Eugène Dabit’s last writings are long studies on El Greco and Velasquez, that I have never read. He was greatly attached to them because he loved Spain and because he loved painting. A painter himself, he spoke of it competently. But he did not overrate himself, as I have said, and I have never known a painter or writer whose modesty was more sincere. Doubtless that is why he had so many friends. His smile was exquisite, reflecting a profound graciousness; a desire, a need to love. His voice was very soft, almost a whisper; in recent times, it was raised only when he spoke of the Popular Front in Spain, whose fate he took very much to heart. Every day he listened anxiously for Jef Last to translate for us the news of the situation as it was given by Pravda. Then our anxiety clashed with his optimism. He would not allow anyone to express the least doubt as to the final success of the government forces. But he doubtless insisted so loudly in order to protest against his own distress.…

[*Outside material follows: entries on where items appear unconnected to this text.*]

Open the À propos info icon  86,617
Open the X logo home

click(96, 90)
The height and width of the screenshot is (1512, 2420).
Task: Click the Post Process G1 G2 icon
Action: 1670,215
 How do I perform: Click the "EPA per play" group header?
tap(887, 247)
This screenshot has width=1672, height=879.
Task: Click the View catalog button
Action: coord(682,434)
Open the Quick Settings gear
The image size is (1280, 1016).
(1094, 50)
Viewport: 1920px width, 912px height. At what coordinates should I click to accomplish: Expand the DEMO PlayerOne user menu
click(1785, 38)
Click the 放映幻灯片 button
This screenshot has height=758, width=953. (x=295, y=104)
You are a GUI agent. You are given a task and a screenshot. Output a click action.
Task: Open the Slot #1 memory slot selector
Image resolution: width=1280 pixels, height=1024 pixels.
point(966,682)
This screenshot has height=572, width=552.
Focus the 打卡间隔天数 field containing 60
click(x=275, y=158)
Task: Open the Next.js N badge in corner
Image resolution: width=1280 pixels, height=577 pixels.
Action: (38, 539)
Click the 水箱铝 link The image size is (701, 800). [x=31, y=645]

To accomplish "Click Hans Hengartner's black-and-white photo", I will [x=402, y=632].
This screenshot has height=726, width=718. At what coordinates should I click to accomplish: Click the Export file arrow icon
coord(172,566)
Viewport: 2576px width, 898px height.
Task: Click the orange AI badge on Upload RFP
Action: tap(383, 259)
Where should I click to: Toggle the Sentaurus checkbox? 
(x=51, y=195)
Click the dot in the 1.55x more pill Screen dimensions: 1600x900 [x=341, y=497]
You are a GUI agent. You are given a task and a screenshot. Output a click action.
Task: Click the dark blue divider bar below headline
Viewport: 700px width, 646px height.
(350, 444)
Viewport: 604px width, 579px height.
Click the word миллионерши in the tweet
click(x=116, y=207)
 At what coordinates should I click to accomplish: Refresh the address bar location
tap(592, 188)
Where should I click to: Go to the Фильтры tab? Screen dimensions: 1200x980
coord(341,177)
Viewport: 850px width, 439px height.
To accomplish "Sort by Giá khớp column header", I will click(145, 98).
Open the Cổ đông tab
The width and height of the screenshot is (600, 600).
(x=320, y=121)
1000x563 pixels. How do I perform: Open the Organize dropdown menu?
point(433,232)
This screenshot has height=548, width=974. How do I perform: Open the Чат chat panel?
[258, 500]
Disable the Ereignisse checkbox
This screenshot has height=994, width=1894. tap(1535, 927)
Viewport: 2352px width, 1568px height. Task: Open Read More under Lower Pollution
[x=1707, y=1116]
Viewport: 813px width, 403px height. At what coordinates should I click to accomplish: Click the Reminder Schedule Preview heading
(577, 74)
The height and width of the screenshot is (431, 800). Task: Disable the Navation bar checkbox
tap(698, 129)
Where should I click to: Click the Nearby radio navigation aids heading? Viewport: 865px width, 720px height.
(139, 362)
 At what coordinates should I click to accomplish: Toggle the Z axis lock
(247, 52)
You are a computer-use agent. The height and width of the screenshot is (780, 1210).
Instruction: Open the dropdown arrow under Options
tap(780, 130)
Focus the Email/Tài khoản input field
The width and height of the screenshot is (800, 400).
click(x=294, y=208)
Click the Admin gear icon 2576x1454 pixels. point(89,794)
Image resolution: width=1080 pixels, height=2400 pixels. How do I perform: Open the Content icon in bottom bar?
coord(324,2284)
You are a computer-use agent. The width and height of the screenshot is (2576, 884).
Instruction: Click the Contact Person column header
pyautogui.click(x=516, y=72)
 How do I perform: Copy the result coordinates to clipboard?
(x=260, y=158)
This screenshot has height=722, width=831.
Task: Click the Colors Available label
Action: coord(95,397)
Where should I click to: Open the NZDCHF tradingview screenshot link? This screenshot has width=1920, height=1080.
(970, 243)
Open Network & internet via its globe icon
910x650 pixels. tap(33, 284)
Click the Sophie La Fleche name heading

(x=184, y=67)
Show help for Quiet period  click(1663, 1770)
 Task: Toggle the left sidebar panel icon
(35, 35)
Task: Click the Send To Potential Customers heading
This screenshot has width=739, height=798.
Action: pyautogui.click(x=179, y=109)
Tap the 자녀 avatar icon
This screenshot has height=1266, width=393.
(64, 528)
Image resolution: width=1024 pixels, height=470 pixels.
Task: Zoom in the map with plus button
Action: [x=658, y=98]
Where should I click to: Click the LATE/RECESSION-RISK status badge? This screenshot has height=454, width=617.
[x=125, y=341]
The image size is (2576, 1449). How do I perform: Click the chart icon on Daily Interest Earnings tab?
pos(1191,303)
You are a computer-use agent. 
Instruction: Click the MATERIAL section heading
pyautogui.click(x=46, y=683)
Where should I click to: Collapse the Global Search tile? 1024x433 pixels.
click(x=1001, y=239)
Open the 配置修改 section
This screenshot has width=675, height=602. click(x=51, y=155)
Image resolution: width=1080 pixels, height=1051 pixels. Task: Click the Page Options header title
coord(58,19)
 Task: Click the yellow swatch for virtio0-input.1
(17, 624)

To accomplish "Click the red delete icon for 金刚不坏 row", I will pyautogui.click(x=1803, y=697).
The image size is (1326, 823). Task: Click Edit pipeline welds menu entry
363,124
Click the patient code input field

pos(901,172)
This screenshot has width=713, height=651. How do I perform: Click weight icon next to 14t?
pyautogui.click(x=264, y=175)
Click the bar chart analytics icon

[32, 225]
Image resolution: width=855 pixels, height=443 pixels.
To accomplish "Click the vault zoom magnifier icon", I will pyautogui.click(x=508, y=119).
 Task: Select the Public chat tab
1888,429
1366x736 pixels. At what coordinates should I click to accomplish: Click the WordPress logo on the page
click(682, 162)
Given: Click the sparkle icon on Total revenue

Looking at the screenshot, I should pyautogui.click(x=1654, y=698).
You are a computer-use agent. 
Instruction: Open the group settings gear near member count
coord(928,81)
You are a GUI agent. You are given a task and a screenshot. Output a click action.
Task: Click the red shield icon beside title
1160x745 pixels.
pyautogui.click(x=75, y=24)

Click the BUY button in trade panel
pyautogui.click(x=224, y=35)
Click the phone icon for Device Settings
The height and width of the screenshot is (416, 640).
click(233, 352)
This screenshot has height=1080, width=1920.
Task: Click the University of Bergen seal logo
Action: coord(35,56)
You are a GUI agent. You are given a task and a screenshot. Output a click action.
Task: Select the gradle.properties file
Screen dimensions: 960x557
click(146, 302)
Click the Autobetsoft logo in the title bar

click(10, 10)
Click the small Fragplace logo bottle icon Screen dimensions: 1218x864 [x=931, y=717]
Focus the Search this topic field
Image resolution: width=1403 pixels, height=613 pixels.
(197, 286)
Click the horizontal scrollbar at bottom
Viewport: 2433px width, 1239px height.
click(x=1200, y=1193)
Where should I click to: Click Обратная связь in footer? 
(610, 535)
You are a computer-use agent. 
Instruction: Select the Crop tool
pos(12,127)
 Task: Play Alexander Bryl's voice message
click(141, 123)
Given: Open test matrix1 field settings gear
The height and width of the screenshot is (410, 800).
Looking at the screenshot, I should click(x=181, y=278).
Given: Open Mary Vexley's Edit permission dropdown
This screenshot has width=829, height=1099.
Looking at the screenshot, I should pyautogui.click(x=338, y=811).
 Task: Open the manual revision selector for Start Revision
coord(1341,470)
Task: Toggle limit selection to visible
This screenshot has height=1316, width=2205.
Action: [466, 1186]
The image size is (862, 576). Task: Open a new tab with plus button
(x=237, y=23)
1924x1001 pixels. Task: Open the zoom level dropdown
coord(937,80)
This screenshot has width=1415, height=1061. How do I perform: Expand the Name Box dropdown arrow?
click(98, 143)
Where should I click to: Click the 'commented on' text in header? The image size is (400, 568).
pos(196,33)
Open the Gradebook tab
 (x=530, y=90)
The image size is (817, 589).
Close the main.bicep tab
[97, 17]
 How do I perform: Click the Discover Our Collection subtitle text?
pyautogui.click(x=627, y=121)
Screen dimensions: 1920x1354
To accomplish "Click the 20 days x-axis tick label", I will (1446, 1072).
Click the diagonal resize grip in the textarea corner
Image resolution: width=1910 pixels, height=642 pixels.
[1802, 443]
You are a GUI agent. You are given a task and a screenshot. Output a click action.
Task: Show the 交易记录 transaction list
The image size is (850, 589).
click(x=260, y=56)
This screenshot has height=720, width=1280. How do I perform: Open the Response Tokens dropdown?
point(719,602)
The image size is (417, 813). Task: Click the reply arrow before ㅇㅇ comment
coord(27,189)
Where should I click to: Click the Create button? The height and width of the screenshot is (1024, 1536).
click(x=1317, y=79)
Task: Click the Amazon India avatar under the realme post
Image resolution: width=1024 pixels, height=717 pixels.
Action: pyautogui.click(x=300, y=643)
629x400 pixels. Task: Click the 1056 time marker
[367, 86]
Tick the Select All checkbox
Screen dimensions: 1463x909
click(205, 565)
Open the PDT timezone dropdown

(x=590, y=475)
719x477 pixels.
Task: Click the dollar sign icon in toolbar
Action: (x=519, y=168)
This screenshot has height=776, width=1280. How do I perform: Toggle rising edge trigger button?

I was going to say he “did not plume himself about anything”; but he did. Being an excellent swimmer, he was somewhat ticklish as to the superiority of his crawl and especially of “brasse coulée.” We were proud of him; but we teased him and amused ourselves by calling to his attention that young Soviet swimmers could, nevertheless, surpass him in speed. He then countered with a smile:

“Perhaps; but as for me, I have style.…”

Louis Guilloux, who teased him affectionately about his plebeian accent, had, from the first days of the trip, invented a byplay to which Dabit lent himself with the greatest good nature. The fun lay in the fact that it was repeated each day. Every day as Dabit thought of his bath, he announced:

“I am going to take my bath, …”

Then Guilloux:

“Why do you say ‘Take a bahth’?”

And Dabit, a little disturbed at first, then entering into the game:

“I did not say ‘bahth.’ I said ‘bath’ (and the a suddenly became light, sharp and flute-like).”

But Guilloux went on:

“How did you say it?”

“I said ‘bath’.”1

Should I excuse myself for such a childish anecdote? It protests in its way against the stiffness of death.

The last time I saw Dabit, it was already from a distance (for we were not allowed to go near him), separated from him by the length of the huge room he occupied at the hotel in Sebastopol where we had put up five days before.

“I understand it’s going a little better,” I said to him. “The fever is down. (They had just taken his temperature. From 40.3 degrees the thermometer had fallen to 38.6 degrees.1 We hoped it was the turning point.)